Transcribe the records word for word, beginning with the first line and ending with the line that contains "Task: Click the Got feedback heart icon"; include nothing else.
-- Opening Marker --
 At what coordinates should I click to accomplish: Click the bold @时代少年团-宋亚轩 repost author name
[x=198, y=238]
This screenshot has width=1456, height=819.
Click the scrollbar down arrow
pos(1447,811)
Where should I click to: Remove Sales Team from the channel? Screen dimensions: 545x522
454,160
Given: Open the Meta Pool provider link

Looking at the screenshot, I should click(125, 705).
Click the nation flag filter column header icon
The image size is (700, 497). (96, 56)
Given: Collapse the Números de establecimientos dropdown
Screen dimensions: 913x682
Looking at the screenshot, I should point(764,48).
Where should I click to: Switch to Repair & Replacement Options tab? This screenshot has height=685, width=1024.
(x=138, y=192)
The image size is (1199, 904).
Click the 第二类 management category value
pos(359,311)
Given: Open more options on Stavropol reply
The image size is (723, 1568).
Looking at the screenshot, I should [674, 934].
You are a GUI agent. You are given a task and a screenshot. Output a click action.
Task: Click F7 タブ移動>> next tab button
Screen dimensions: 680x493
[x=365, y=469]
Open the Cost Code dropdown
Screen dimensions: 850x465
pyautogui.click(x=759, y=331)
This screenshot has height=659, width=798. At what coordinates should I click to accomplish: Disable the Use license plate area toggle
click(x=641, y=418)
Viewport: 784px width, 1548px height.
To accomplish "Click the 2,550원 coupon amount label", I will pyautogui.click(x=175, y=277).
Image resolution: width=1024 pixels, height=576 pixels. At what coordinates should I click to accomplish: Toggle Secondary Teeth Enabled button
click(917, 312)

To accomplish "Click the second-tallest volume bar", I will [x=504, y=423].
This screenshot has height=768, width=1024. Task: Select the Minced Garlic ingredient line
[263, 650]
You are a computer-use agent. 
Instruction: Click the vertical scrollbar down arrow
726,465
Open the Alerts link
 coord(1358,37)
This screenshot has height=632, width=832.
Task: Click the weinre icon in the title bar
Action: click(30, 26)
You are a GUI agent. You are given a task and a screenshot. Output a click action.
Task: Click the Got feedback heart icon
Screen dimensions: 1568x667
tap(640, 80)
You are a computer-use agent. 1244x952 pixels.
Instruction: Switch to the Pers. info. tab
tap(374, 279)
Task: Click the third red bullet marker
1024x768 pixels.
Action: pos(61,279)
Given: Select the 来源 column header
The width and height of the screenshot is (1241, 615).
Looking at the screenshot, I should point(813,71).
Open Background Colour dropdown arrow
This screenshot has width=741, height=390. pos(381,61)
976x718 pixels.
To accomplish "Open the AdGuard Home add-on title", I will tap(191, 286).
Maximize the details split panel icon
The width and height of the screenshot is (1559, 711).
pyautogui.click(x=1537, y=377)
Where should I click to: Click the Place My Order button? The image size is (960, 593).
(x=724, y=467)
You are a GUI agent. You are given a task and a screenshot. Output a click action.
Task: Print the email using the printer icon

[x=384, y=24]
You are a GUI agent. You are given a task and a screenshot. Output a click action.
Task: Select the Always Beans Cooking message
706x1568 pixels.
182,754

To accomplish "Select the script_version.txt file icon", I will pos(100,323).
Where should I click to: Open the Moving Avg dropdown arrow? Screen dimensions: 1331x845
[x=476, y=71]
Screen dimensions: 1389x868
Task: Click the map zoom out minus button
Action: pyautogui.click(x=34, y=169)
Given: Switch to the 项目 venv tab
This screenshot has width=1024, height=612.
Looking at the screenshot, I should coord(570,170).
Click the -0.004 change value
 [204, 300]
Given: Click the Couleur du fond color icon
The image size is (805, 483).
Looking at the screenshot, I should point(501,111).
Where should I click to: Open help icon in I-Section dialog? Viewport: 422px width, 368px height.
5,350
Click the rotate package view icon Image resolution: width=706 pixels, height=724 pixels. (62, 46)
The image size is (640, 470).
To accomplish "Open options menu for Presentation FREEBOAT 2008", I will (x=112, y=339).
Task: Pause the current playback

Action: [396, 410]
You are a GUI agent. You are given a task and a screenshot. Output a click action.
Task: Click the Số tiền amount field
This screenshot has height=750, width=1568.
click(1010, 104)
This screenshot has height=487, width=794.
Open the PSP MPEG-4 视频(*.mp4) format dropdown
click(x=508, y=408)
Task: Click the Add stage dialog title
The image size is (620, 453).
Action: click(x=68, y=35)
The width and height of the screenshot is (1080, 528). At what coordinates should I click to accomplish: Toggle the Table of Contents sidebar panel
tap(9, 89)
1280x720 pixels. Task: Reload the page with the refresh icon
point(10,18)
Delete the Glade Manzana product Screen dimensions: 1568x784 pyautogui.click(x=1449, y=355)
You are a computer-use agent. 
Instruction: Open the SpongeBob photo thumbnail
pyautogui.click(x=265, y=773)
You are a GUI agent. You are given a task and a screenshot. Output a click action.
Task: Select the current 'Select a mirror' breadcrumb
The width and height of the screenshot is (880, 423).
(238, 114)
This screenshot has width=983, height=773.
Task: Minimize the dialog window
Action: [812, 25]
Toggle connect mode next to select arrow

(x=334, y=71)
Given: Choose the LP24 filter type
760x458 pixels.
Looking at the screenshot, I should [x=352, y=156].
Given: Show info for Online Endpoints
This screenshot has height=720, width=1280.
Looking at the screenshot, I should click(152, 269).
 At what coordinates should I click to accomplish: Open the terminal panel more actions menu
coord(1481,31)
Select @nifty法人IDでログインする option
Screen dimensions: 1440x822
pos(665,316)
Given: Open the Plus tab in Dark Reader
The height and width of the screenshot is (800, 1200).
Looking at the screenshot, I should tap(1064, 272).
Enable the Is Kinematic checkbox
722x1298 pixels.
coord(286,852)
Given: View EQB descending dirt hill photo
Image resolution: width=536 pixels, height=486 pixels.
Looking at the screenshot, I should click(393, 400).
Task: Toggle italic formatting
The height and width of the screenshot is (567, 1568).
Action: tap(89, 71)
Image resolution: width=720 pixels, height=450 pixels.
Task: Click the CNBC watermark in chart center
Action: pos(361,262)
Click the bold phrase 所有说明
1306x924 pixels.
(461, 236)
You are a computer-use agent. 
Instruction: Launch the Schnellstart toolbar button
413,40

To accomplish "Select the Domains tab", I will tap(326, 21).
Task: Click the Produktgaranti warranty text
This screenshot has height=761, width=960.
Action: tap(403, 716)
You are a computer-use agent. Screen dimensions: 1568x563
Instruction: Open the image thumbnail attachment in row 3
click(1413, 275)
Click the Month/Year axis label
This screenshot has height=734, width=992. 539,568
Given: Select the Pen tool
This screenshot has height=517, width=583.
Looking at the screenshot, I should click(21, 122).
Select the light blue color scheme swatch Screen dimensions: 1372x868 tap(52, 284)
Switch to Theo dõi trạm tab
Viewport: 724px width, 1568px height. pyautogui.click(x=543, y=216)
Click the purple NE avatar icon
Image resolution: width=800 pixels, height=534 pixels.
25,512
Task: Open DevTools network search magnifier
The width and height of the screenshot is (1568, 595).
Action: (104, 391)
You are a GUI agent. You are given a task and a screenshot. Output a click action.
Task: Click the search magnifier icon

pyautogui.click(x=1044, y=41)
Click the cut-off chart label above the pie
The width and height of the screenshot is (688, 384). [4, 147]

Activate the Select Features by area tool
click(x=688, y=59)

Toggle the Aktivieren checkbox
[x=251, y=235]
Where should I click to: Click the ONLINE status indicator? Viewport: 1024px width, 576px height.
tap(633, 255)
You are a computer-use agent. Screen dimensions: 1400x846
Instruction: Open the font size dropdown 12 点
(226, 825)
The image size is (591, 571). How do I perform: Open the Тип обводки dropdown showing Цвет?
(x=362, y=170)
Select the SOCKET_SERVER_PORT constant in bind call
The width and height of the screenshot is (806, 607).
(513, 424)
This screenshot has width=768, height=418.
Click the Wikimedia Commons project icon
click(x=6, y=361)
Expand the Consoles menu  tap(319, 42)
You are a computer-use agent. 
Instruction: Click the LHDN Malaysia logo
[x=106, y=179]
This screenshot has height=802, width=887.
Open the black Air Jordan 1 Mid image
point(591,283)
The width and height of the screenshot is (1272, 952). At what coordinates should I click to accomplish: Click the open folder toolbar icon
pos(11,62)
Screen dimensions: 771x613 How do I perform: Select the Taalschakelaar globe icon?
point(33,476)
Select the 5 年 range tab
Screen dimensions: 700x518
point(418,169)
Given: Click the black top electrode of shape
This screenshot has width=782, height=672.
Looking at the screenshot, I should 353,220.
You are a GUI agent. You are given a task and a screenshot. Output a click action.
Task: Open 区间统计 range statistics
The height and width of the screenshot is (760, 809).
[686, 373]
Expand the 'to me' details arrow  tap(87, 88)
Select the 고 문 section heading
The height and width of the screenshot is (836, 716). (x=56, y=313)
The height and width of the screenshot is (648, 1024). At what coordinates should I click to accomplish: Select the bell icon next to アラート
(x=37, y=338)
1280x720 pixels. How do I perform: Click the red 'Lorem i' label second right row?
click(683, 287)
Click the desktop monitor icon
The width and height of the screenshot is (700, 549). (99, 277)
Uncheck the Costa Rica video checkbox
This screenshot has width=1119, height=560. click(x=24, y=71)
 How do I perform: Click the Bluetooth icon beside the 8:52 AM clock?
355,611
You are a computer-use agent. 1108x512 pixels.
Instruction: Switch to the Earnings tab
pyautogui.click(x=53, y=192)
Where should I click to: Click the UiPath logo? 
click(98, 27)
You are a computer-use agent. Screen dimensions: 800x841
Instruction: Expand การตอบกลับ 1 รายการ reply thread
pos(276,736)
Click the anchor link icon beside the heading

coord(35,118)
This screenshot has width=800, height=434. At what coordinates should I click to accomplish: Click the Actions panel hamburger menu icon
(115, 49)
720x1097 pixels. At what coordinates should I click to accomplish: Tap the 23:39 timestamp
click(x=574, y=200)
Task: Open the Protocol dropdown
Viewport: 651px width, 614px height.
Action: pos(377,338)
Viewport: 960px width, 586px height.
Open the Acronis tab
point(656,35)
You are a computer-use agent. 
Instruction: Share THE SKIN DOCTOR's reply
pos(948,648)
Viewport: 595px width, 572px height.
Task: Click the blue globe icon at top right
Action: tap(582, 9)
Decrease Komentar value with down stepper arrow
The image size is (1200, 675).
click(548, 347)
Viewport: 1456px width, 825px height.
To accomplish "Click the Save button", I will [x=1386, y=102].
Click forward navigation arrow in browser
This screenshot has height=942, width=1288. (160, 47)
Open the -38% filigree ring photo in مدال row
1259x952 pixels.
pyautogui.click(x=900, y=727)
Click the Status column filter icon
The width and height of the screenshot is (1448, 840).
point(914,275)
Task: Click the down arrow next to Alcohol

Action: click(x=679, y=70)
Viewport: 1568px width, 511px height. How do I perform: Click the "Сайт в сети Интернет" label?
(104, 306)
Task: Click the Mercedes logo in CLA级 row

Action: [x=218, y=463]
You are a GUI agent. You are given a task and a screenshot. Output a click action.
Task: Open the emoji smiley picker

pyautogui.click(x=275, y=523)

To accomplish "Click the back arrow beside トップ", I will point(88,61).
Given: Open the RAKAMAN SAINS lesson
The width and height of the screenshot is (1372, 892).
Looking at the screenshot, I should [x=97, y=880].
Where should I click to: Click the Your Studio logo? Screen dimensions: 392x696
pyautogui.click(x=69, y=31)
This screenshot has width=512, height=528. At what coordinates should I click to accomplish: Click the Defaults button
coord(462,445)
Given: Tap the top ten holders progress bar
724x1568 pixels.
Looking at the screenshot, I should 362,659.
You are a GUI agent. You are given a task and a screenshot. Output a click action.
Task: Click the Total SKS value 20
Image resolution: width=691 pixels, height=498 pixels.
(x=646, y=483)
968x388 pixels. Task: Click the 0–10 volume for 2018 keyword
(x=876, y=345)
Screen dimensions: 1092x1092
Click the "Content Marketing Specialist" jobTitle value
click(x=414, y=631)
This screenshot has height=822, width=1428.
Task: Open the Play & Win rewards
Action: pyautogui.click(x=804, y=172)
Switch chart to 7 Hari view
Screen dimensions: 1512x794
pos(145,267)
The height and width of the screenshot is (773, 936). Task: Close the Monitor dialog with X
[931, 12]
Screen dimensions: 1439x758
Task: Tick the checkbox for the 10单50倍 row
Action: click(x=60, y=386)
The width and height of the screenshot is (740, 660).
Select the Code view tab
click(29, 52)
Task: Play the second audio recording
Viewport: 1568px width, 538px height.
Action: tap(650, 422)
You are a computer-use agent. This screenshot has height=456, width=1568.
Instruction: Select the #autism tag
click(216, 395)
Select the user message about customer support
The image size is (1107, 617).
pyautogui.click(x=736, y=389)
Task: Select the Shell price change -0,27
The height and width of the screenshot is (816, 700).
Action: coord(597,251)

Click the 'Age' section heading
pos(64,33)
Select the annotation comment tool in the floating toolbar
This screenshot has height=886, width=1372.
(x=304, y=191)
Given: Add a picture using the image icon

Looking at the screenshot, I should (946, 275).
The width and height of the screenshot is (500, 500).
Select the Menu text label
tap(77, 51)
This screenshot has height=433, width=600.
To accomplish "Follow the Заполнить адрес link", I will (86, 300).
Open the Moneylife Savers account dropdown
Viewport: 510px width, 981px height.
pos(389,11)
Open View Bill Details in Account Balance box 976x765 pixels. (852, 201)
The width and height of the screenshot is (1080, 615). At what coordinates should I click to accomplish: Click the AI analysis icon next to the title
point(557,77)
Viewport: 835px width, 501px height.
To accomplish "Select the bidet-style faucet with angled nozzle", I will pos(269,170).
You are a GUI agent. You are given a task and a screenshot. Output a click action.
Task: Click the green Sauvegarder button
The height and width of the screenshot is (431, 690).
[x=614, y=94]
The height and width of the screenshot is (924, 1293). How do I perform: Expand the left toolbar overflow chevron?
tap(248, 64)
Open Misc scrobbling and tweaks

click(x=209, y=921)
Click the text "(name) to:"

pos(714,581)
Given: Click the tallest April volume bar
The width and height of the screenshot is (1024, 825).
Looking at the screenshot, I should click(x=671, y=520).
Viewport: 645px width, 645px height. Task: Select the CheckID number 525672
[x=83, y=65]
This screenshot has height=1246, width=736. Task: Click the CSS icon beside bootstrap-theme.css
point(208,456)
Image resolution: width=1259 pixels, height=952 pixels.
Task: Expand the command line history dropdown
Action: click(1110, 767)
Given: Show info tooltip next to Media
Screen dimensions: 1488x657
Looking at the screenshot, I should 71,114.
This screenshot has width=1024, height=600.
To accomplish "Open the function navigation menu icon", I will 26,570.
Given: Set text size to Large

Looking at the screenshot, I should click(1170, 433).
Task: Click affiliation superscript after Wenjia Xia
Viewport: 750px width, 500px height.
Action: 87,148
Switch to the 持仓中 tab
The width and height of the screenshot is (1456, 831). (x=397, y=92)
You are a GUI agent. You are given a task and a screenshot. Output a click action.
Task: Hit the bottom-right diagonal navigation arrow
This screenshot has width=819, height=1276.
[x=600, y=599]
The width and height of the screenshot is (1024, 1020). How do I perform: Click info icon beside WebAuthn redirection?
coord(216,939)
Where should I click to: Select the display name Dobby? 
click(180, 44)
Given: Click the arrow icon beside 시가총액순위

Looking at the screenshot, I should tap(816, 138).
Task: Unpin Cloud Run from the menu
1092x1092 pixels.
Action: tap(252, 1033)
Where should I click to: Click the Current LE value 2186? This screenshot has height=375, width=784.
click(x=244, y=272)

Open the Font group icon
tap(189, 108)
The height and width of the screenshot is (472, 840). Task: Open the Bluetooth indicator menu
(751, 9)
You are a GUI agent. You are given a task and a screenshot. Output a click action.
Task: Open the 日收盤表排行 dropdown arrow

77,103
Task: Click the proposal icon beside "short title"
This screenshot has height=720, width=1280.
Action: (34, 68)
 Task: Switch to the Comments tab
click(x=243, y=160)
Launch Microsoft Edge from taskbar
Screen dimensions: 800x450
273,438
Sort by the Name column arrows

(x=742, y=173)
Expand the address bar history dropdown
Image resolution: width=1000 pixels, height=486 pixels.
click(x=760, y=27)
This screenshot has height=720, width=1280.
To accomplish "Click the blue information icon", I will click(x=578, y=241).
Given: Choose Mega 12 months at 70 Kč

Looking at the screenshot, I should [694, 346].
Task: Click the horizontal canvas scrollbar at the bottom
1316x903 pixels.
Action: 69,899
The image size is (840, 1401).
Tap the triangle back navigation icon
-- Closing Marker --
__Exercise answer__
 At what coordinates should I click to accomplish: Click the bold @时代少年团-宋亚轩 repost author name
[x=198, y=238]
This screenshot has width=1456, height=819.
Click the scrollbar down arrow
pos(1447,811)
Where should I click to: Remove Sales Team from the channel? Screen dimensions: 545x522
454,160
Given: Open the Meta Pool provider link

Looking at the screenshot, I should click(125, 705).
Click the nation flag filter column header icon
The image size is (700, 497). (96, 56)
Given: Collapse the Números de establecimientos dropdown
Screen dimensions: 913x682
Looking at the screenshot, I should point(764,48).
Where should I click to: Switch to Repair & Replacement Options tab? This screenshot has height=685, width=1024.
(x=138, y=192)
The image size is (1199, 904).
Click the 第二类 management category value
pos(359,311)
Given: Open more options on Stavropol reply
The image size is (723, 1568).
Looking at the screenshot, I should [674, 934].
You are a GUI agent. You are given a task and a screenshot. Output a click action.
Task: Click F7 タブ移動>> next tab button
Screen dimensions: 680x493
[x=365, y=469]
Open the Cost Code dropdown
Screen dimensions: 850x465
pyautogui.click(x=759, y=331)
This screenshot has height=659, width=798. At what coordinates should I click to accomplish: Disable the Use license plate area toggle
click(x=641, y=418)
Viewport: 784px width, 1548px height.
To accomplish "Click the 2,550원 coupon amount label", I will pyautogui.click(x=175, y=277).
Image resolution: width=1024 pixels, height=576 pixels. At what coordinates should I click to accomplish: Toggle Secondary Teeth Enabled button
click(917, 312)

To accomplish "Click the second-tallest volume bar", I will [x=504, y=423].
This screenshot has height=768, width=1024. Task: Select the Minced Garlic ingredient line
[263, 650]
You are a computer-use agent. 
Instruction: Click the vertical scrollbar down arrow
726,465
Open the Alerts link
 coord(1358,37)
This screenshot has height=632, width=832.
Task: Click the weinre icon in the title bar
Action: click(30, 26)
You are a GUI agent. You are given a task and a screenshot. Output a click action.
Task: Click the Got feedback heart icon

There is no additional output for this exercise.